**Dataset content**
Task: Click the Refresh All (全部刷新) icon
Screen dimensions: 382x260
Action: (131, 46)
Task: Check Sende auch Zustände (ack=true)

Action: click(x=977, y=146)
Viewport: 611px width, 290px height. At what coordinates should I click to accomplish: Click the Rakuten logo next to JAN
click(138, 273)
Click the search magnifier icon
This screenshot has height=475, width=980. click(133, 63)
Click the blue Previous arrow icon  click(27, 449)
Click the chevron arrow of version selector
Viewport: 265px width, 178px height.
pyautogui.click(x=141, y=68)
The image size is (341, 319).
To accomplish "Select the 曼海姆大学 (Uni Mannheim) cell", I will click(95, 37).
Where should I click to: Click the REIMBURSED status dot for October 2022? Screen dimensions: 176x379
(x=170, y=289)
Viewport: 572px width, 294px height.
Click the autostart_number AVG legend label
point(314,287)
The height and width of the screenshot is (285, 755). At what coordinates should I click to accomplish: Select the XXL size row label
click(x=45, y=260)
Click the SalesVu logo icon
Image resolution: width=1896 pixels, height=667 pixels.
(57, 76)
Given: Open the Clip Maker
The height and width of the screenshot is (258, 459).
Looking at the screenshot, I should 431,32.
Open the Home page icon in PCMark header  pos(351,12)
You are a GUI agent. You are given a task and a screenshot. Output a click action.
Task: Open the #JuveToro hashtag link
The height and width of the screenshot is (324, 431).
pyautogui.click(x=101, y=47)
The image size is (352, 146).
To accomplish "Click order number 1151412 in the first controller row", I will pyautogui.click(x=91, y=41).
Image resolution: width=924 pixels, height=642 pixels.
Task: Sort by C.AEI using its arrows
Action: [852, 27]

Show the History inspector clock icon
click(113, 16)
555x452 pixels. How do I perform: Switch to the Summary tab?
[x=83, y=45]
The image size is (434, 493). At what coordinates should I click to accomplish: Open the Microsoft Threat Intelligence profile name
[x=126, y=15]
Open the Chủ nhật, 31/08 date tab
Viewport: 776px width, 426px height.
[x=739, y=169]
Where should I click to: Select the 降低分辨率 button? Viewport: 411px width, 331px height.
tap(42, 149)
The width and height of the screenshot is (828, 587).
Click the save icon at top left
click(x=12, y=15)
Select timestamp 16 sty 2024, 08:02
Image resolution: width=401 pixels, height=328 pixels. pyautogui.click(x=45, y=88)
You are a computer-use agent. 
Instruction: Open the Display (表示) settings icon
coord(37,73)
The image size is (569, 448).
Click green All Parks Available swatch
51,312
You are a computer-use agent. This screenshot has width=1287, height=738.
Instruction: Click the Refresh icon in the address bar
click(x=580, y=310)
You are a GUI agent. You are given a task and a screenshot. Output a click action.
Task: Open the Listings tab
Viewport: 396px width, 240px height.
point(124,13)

**What is needed**
Write out the listing again. Keep every character the same.

**Answer to this task**
Task: Click the Refresh All (全部刷新) icon
Screen dimensions: 382x260
Action: (131, 46)
Task: Check Sende auch Zustände (ack=true)

Action: click(x=977, y=146)
Viewport: 611px width, 290px height. At what coordinates should I click to accomplish: Click the Rakuten logo next to JAN
click(138, 273)
Click the search magnifier icon
This screenshot has height=475, width=980. click(133, 63)
Click the blue Previous arrow icon  click(27, 449)
Click the chevron arrow of version selector
Viewport: 265px width, 178px height.
pyautogui.click(x=141, y=68)
The image size is (341, 319).
To accomplish "Select the 曼海姆大学 (Uni Mannheim) cell", I will click(95, 37).
Where should I click to: Click the REIMBURSED status dot for October 2022? Screen dimensions: 176x379
(x=170, y=289)
Viewport: 572px width, 294px height.
Click the autostart_number AVG legend label
point(314,287)
The height and width of the screenshot is (285, 755). At what coordinates should I click to accomplish: Select the XXL size row label
click(x=45, y=260)
Click the SalesVu logo icon
Image resolution: width=1896 pixels, height=667 pixels.
(57, 76)
Given: Open the Clip Maker
The height and width of the screenshot is (258, 459).
Looking at the screenshot, I should 431,32.
Open the Home page icon in PCMark header  pos(351,12)
You are a GUI agent. You are given a task and a screenshot. Output a click action.
Task: Open the #JuveToro hashtag link
The height and width of the screenshot is (324, 431).
pyautogui.click(x=101, y=47)
The image size is (352, 146).
To accomplish "Click order number 1151412 in the first controller row", I will pyautogui.click(x=91, y=41).
Image resolution: width=924 pixels, height=642 pixels.
Task: Sort by C.AEI using its arrows
Action: [852, 27]

Show the History inspector clock icon
click(113, 16)
555x452 pixels. How do I perform: Switch to the Summary tab?
[x=83, y=45]
The image size is (434, 493). At what coordinates should I click to accomplish: Open the Microsoft Threat Intelligence profile name
[x=126, y=15]
Open the Chủ nhật, 31/08 date tab
Viewport: 776px width, 426px height.
[x=739, y=169]
Where should I click to: Select the 降低分辨率 button? Viewport: 411px width, 331px height.
tap(42, 149)
The width and height of the screenshot is (828, 587).
Click the save icon at top left
click(x=12, y=15)
Select timestamp 16 sty 2024, 08:02
Image resolution: width=401 pixels, height=328 pixels. pyautogui.click(x=45, y=88)
You are a computer-use agent. 
Instruction: Open the Display (表示) settings icon
coord(37,73)
The image size is (569, 448).
Click green All Parks Available swatch
51,312
You are a computer-use agent. This screenshot has width=1287, height=738.
Instruction: Click the Refresh icon in the address bar
click(x=580, y=310)
You are a GUI agent. You are given a task and a screenshot. Output a click action.
Task: Open the Listings tab
Viewport: 396px width, 240px height.
point(124,13)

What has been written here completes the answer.